Maxwell symmetries and some applications

TL;DR

This paper develops a gauge theory based on Maxwell algebra, extending Poincaré symmetry, and applies it to formulate Maxwell gravity with potential cosmological implications, including a cosmological approximation.

Contribution

It introduces a local gauge theory of Maxwell algebra and constructs Maxwell gravity, integrating additional gauge fields into gravitational theory.

Findings

Maxwell gravity combines Einstein action with a generalized cosmological term.

A cosmological approximation involves two scalar fields from gauge fields.

Framework outlines potential for further theoretical developments.

Abstract

The Maxwell algebra is the result of enlarging the Poincar\'{e} algebra by six additional tensorial Abelian generators that make the fourmomenta non-commutative.
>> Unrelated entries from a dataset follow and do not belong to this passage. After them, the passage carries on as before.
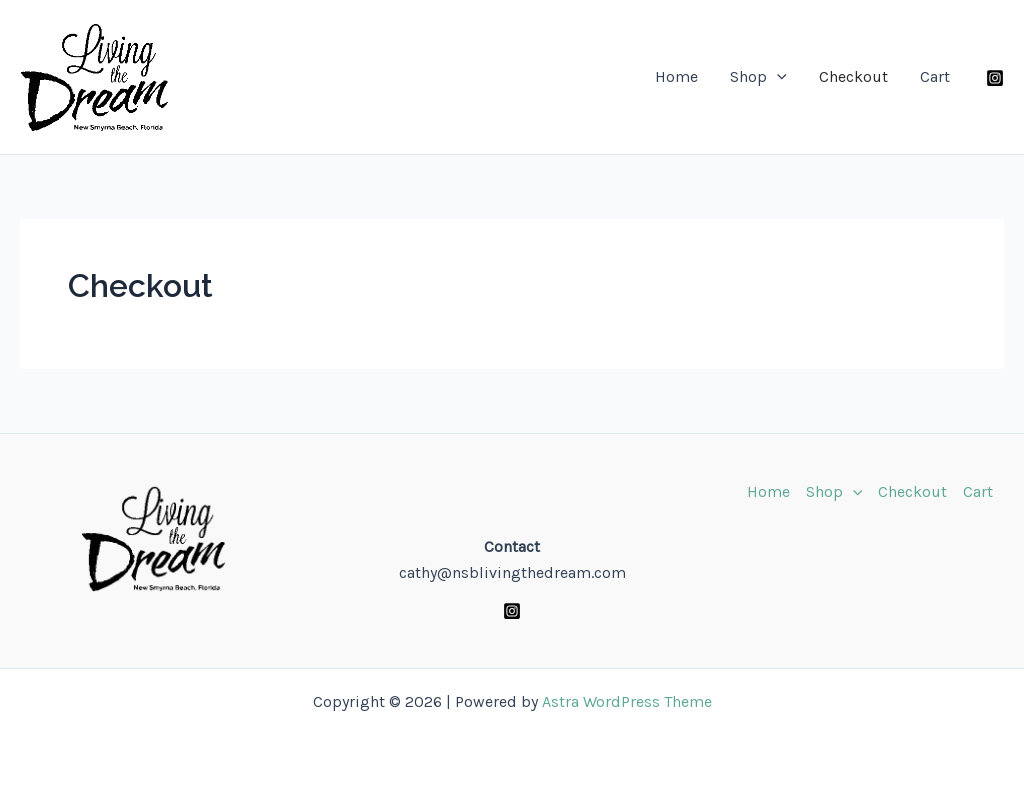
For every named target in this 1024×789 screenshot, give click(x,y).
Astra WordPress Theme (627, 701)
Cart (935, 76)
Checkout (853, 76)
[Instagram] (995, 78)
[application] (777, 77)
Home (676, 76)
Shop (758, 77)
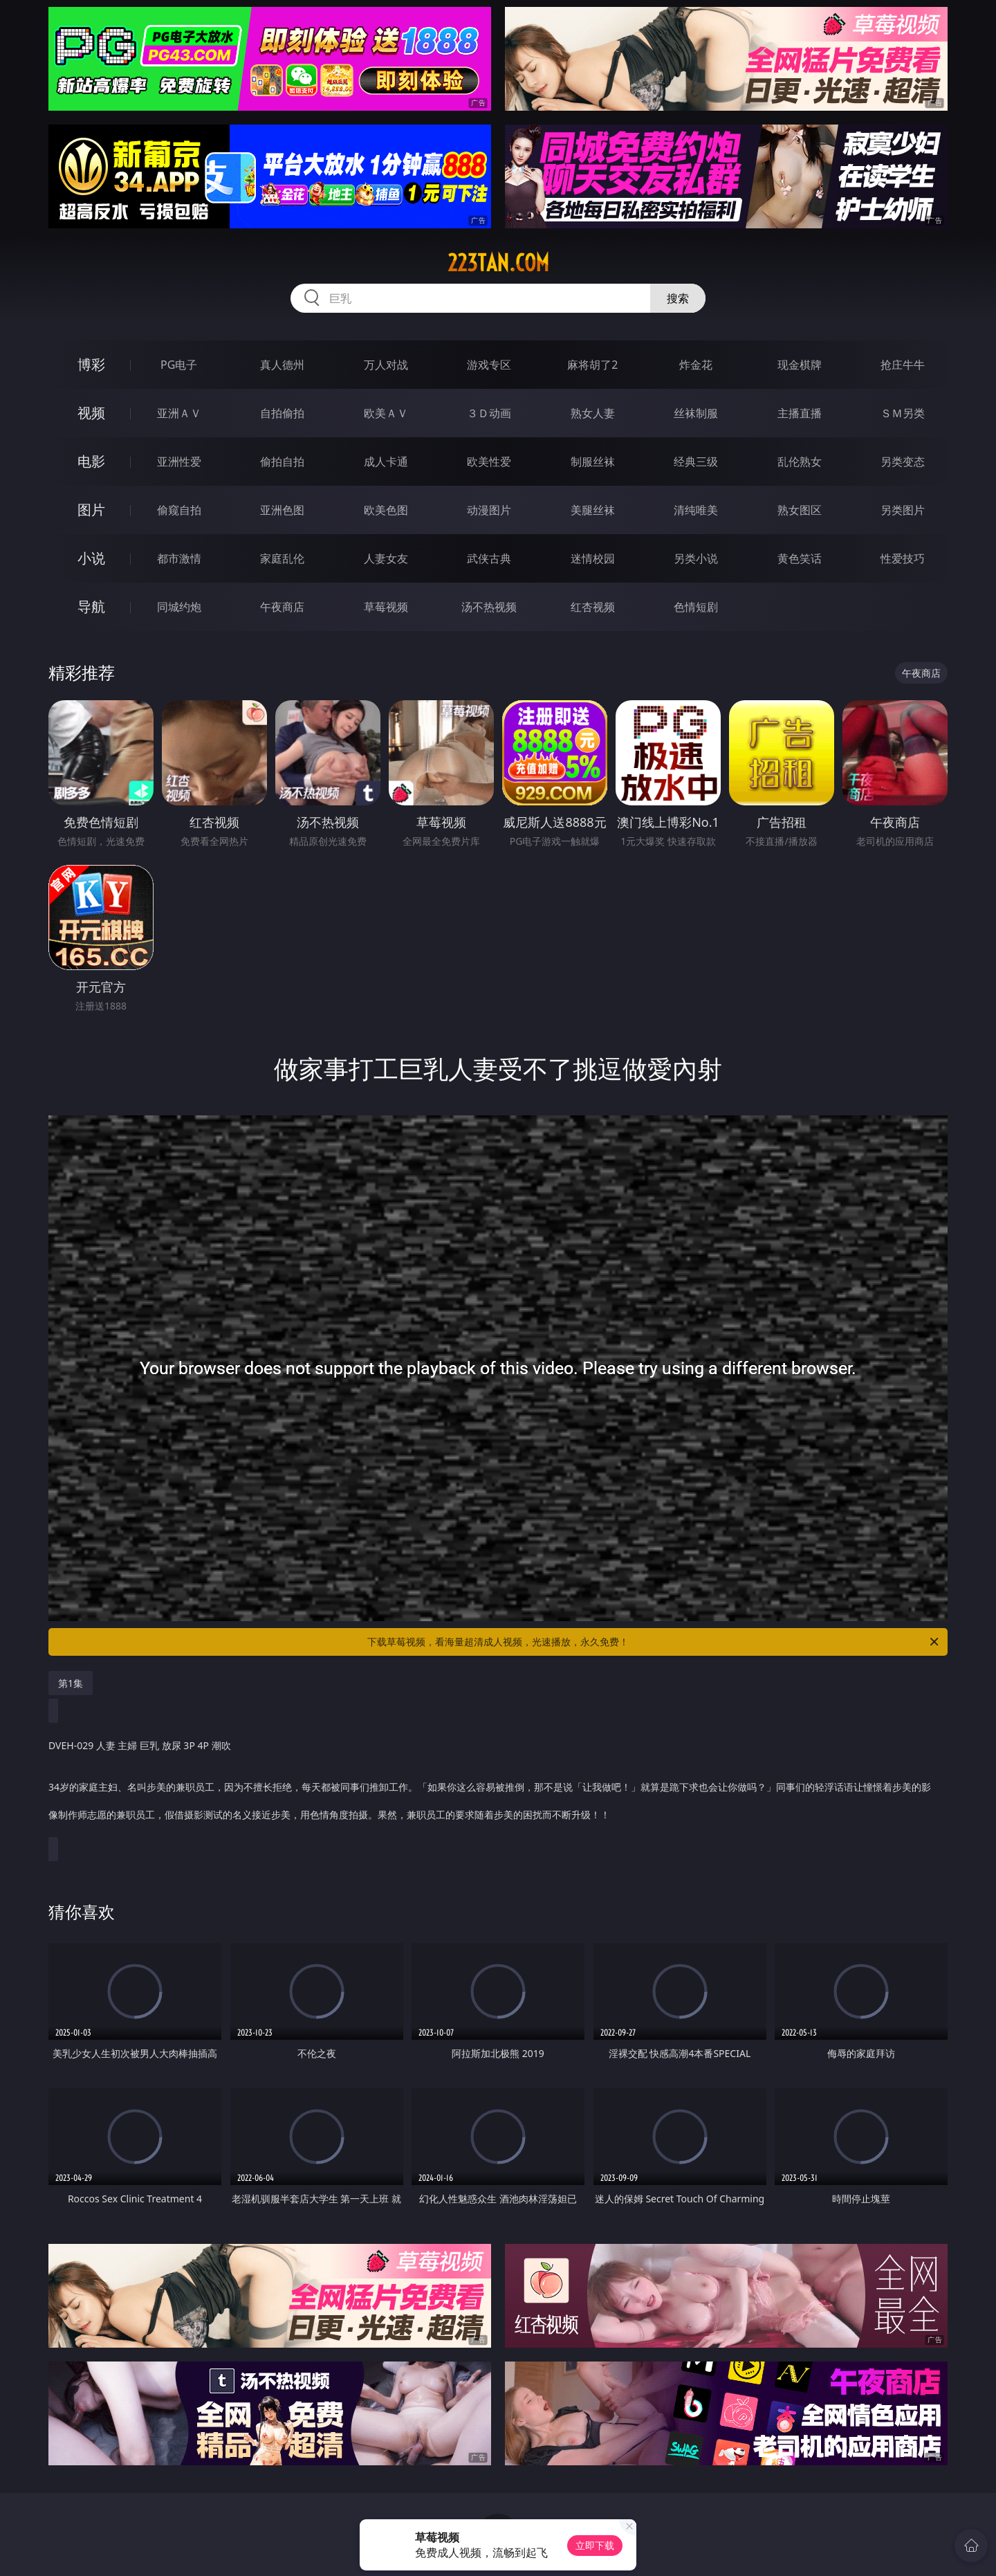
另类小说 (696, 558)
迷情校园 (593, 558)
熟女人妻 (593, 413)
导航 (91, 606)
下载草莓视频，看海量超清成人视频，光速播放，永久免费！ (654, 1642)
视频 (91, 412)
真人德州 (282, 364)
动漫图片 (489, 510)
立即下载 (594, 2545)
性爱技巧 (902, 558)
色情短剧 (696, 606)
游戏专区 (489, 364)
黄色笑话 (799, 558)
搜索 (678, 298)
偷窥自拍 (179, 510)
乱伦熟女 (799, 461)
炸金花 (695, 364)
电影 (91, 461)
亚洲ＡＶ (179, 413)
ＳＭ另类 (902, 413)
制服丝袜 (593, 461)
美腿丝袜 (593, 510)
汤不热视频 (489, 606)
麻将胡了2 (592, 364)
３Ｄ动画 (489, 413)
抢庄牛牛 (902, 364)
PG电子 (178, 364)
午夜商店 (282, 606)
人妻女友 (386, 558)
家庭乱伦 (282, 558)
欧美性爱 (489, 461)
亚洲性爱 (179, 461)
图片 (91, 509)
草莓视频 (386, 606)
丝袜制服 (696, 413)
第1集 (70, 1683)
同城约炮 (179, 606)
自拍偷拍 (282, 413)
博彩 (91, 364)
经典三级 (696, 461)
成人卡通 (386, 461)
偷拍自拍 (282, 461)
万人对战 (386, 364)
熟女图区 (799, 510)
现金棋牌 (799, 364)
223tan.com (498, 263)
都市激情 (179, 558)
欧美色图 (386, 510)
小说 (91, 558)
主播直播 (799, 413)
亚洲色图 (282, 510)
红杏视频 (593, 606)
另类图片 (902, 510)
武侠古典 (489, 558)
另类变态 (902, 461)
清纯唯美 (696, 510)
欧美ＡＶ (386, 413)
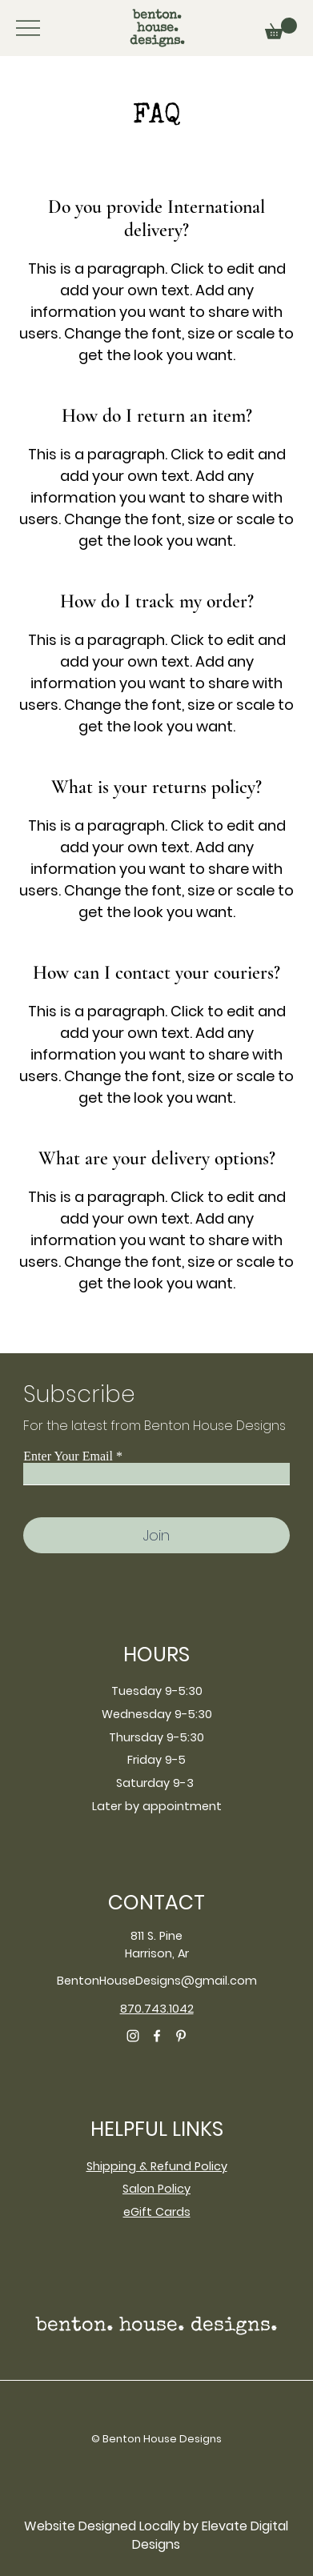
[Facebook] (157, 2036)
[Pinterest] (181, 2036)
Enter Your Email (68, 1456)
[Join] (156, 1535)
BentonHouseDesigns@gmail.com (157, 1981)
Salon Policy (156, 2189)
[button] (281, 28)
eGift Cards (157, 2212)
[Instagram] (133, 2036)
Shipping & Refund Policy (156, 2166)
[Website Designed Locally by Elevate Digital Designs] (156, 2536)
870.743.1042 (157, 2009)
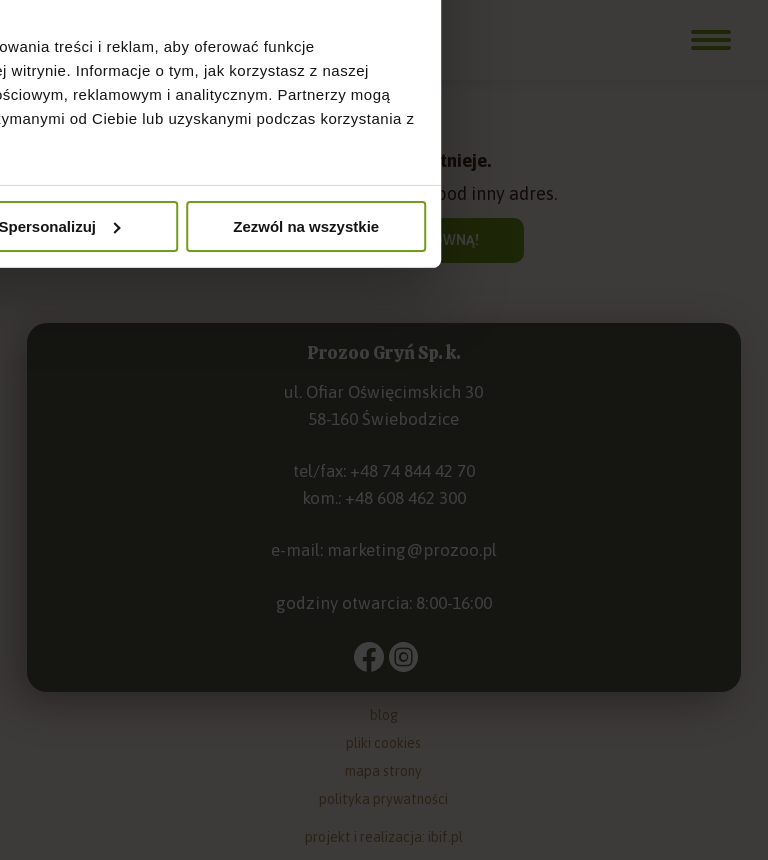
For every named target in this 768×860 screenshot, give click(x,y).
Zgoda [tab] (134, 307)
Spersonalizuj (385, 590)
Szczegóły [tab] (383, 307)
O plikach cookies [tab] (634, 307)
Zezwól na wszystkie (627, 590)
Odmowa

We present a local gauge theory based on the Maxwell algebra with vierbein, spin connection and six additional geometric Abelian gauge fields. We apply this geometric framework to the construction of Maxwell gravity, which is described by the Einstein action plus a generalized cosmological term. We mention a Friedman-Robertson-Walker cosmological approximation to the Maxwell gravity field equations, with two scalar fields obtained from the additional gauge fields. Finally, we outline further developments of the Maxwell symmetries framework.